Saturday, August 20, 2011
Colts incredibly mortal without Manning
By Paul Kuharsky
With a single tweet, Colts owner Jim Irsay set plenty of people in the AFC South thinking about a new world order.
If Indianapolis in fact starts the season without the injured Peyton Manning, it becomes just another team. Whether that team is quarterbacked by current options Curtis Painter or Dan Orlovsky or by a player to be determined -- Jim Sorgi? Kerry Collins? -- it will be absolutely mortal.
And against the mortal Colts, the first month of the season could be ugly. They open at Houston, then host Cleveland and Pittsburgh before a Monday night game at Tampa Bay. (Here is the news story that includes Bill Polian's comments.)
While Irsay’s tweets can be painful stream-of-consciousness rambles or hardly-relevant-to-the-NFL song lyrics, I cannot remember a comment on team matters that was not absolutely serious.

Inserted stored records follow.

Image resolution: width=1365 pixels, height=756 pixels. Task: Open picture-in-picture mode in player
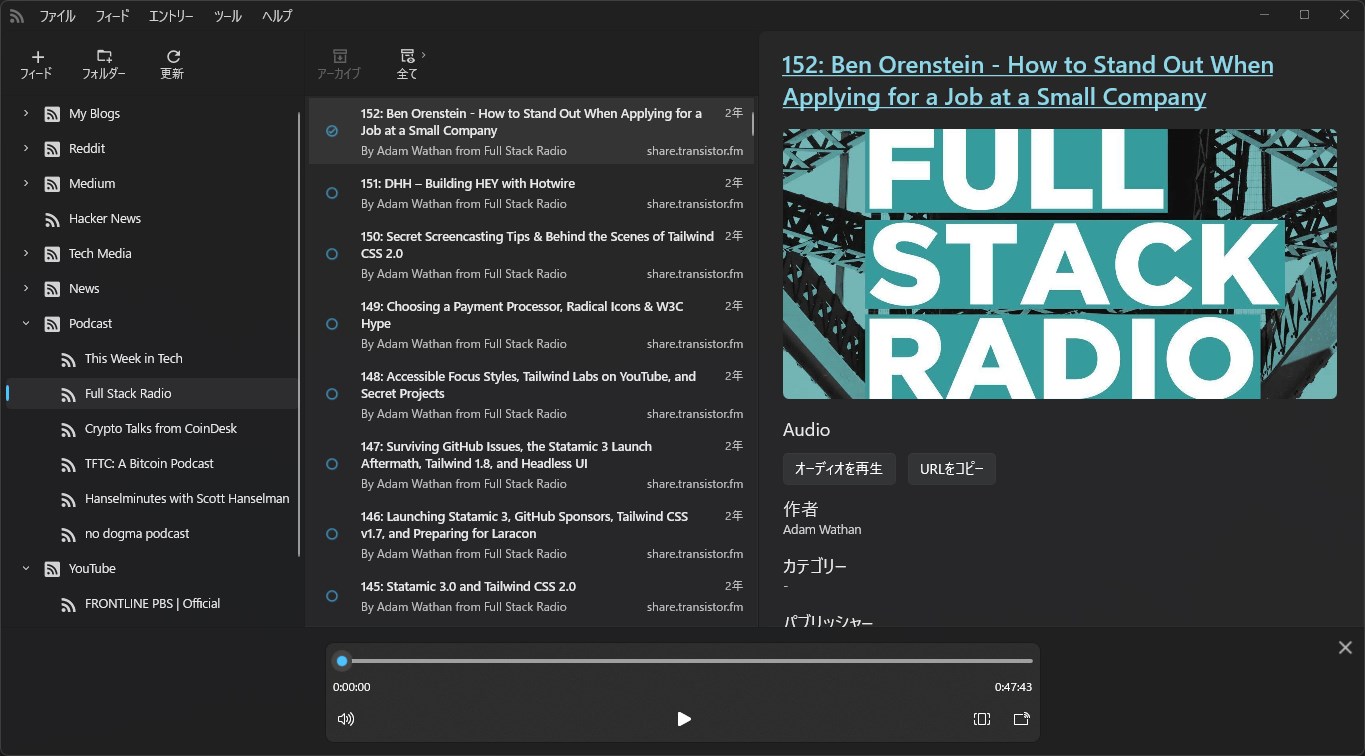pos(981,718)
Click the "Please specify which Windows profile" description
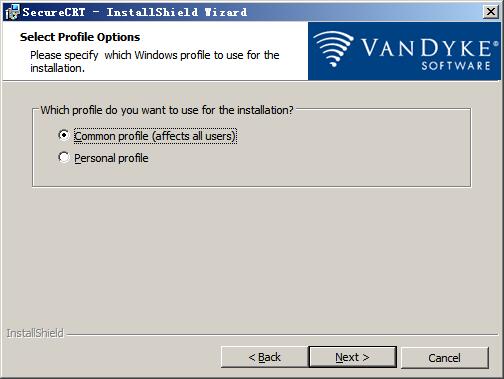 click(x=155, y=61)
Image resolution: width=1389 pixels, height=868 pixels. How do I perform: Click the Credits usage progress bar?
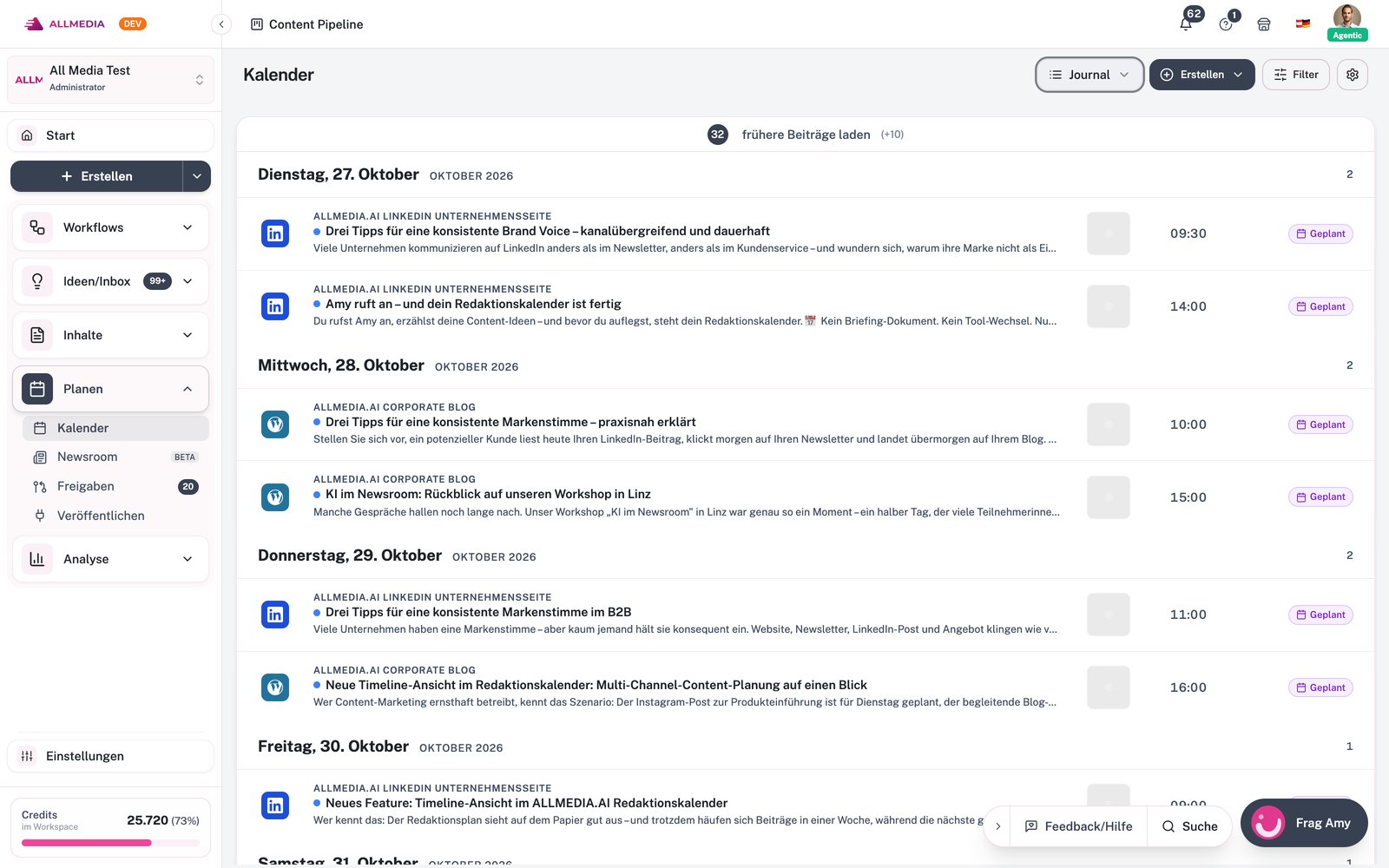[110, 843]
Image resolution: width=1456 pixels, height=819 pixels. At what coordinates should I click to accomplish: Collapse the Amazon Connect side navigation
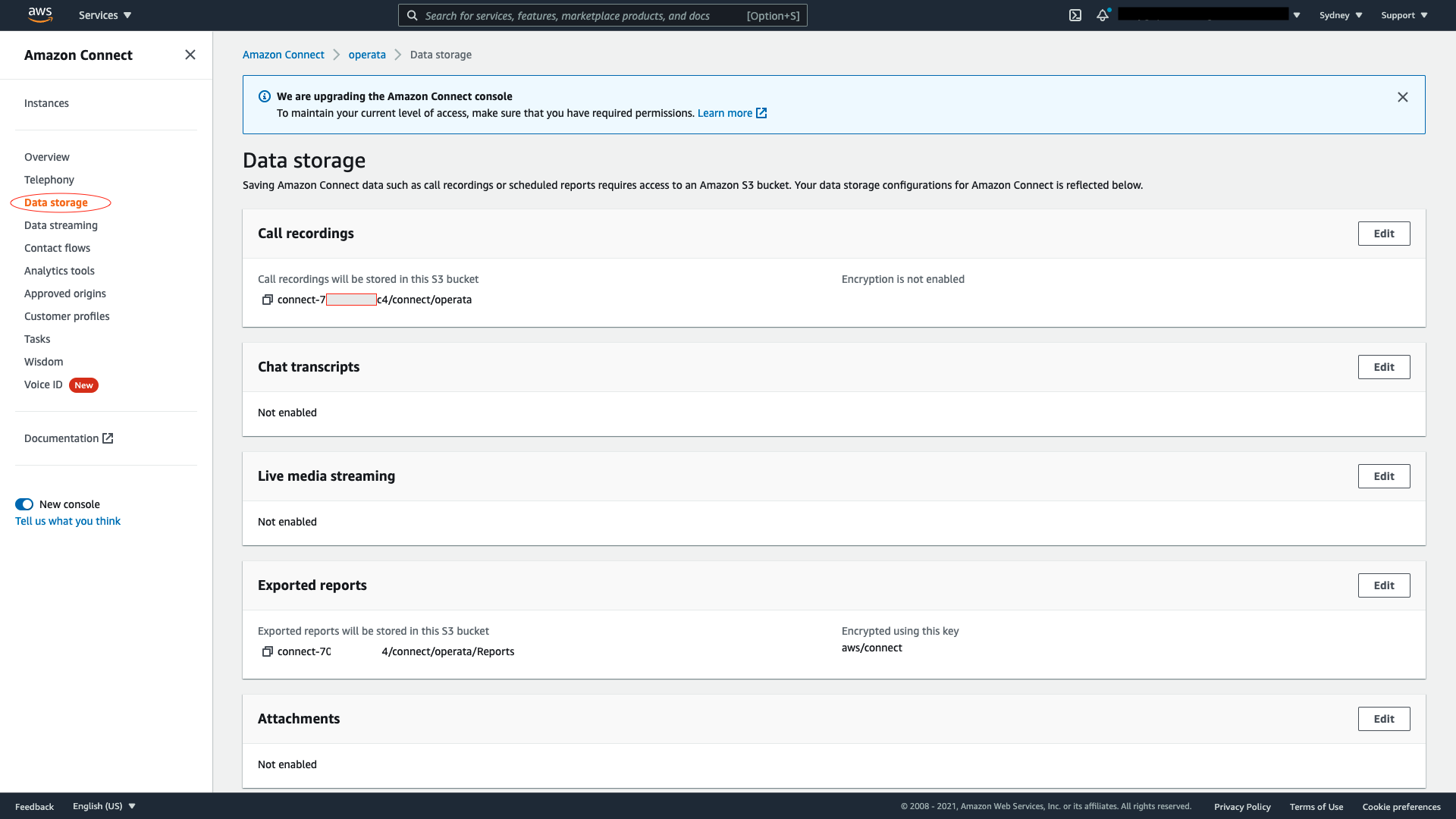pos(190,55)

He said they have to be "prepared" for an early-season "possibility" without Manning. Let's be sure we don't make that definitive while we consider the alternatives.
Irsay's followup tweet to the one casting doubt on Manning’s status asked fans what veteran option they like. We ask the same in this poll.
Painter looks incapable of handling defensive pressure or the pressure of playing in the league. Orlovsky was let go in Houston in favor of Matt Leinart. Sorgi’s coming off shoulder surgery and reportedly didn’t want to play for the Giants. Kerry Collins retired during the lockout, before the Titans had a chance to not be interested in him.
If that’s the four-pack of current options, it’s hard to be excited. Or optimistic.
Manning’s been an ironman and the Colts have lived with the risk of having an insufficient replacement if they need one. I’ve never had a problem with the overall strategy.
But if, since the lockout, they’ve been working as much on faith as expectation, it’s hard to understand them not exploring better alternatives already.
We’ve debated Manning’s value time and time again by talking about what the Colts would be without him. We might be close to seeing that instead of imagining it.